Plants that “make their own luck” are a fascinating bunch. Many improve their own circumstances, or, an ecologist might say, generate “autogenic positive feedback.” Today’s example from a windy walk in the scrub is the way single plants, or even better, clumps, capture blowing leaf litter and make their own compost. Any gardener worth their snippers can list the marvels of compost.

A natural mulch volcano around Varnishleaf.

Clump of Gopher Apple acting like a leaf catcher brush.
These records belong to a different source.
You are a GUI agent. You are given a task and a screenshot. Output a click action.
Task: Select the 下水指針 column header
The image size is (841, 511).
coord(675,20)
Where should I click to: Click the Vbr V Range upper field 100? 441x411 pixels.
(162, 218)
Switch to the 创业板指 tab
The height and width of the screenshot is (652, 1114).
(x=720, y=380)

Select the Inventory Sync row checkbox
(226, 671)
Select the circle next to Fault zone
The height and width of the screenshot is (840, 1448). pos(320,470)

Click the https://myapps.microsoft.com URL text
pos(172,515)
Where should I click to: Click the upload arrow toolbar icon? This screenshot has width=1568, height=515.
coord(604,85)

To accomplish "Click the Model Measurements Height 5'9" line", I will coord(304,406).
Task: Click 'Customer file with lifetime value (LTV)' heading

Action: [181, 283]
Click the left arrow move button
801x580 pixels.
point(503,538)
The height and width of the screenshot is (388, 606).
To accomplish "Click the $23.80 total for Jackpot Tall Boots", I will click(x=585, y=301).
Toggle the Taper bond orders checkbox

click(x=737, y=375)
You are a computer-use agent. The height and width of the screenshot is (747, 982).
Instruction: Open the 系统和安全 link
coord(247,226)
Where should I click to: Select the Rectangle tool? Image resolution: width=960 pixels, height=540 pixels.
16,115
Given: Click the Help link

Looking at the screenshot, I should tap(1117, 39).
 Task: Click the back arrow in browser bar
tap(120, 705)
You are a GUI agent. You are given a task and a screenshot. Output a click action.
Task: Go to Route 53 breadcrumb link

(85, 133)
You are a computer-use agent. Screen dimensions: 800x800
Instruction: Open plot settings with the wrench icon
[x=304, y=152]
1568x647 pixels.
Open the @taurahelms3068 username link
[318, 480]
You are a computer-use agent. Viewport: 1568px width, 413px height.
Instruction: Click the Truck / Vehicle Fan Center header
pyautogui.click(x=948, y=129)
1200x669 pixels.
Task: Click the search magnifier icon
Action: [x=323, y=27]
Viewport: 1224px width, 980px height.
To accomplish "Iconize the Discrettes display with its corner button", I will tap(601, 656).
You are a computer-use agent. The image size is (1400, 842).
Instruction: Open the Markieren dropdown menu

Peelbark St. Johnswort catches waterborne debris.
Have the actual benefits of this sort of thing ever been tested and demonstrated? Yea, but what’s more fun than digging around in in Google is walking around in nature. Often if you think about an ecological possibility—making it “the theme” of a stroll— you can make your own comparative assessments. Does the plant send roots into its personal compost? Do this with compost look healthier than those without?
A twist in this topic is root-parasitic plants, one’s that grow alongside hosts and divert goodies from the host roots. The downside for the hosts is obvious, but maybe paying rent too? Observers have shown or speculated that while host helps the parasite grow nice and leafy, the parasite sheds its leaves into the shared compost zone. It might even help block wind. Maybe free compost benefits the host more than the cost of the root mischief. Not that I have any proof, but locally the scrub-dwelling root parasite Hogplum (Ximenia americana) comes to mind.

Hogplum growing a leafy contribution. By John Bradford.

Hogplum underground thievery. By R DeFilipps (1969).